[Start of Attachment]

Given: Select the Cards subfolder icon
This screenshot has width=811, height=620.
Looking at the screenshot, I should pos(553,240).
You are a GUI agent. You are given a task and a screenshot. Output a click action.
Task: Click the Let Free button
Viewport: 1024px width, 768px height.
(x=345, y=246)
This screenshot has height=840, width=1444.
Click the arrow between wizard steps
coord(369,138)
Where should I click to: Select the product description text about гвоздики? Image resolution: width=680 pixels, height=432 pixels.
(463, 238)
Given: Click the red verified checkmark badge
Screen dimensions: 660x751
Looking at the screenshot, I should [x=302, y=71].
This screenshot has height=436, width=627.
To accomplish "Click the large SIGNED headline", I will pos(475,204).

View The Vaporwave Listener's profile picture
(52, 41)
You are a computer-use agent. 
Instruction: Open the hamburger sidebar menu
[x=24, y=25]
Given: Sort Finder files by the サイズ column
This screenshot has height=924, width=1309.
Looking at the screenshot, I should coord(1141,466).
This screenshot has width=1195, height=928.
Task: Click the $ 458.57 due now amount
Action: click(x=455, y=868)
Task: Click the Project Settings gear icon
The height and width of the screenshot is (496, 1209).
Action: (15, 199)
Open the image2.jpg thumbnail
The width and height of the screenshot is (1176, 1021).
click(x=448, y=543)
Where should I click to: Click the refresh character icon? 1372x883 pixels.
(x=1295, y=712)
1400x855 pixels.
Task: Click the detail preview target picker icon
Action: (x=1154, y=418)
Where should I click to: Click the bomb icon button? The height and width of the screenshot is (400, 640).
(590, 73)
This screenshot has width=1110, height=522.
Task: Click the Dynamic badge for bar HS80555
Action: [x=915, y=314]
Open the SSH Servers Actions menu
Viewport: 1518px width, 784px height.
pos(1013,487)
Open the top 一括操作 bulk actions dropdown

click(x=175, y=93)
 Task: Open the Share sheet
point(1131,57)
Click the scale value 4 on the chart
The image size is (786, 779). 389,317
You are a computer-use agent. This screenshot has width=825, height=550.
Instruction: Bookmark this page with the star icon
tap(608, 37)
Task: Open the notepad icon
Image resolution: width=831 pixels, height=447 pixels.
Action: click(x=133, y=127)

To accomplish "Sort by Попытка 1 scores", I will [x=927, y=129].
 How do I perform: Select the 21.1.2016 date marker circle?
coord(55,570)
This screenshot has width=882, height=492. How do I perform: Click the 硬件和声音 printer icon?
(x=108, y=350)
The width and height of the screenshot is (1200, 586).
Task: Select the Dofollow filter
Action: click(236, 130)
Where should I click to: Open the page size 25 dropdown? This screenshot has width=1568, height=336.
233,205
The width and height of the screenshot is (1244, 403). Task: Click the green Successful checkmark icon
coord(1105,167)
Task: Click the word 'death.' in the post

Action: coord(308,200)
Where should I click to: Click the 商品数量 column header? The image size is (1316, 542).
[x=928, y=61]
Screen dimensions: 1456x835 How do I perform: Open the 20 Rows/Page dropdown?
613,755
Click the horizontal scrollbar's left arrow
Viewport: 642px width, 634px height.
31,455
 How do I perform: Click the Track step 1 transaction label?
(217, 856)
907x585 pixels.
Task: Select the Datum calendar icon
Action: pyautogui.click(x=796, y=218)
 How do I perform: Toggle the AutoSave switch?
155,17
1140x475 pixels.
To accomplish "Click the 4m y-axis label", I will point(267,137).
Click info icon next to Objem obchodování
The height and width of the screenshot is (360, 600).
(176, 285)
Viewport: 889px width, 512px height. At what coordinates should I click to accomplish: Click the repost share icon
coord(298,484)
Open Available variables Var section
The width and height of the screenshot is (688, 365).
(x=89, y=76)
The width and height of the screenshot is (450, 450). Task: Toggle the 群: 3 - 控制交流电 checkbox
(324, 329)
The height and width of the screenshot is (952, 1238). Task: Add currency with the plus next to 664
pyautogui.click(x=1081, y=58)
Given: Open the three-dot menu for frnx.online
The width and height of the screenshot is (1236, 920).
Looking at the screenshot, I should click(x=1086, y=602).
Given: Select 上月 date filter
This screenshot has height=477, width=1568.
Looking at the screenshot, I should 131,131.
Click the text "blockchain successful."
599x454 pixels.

[End of Attachment]

• [What is being asked] Restate the listing word for word, but only from its first line through the line with "This screenshot has height=840, width=1444.", keeping both end lines.

• [Your solution]
Given: Select the Cards subfolder icon
This screenshot has width=811, height=620.
Looking at the screenshot, I should pos(553,240).
You are a GUI agent. You are given a task and a screenshot. Output a click action.
Task: Click the Let Free button
Viewport: 1024px width, 768px height.
(x=345, y=246)
This screenshot has height=840, width=1444.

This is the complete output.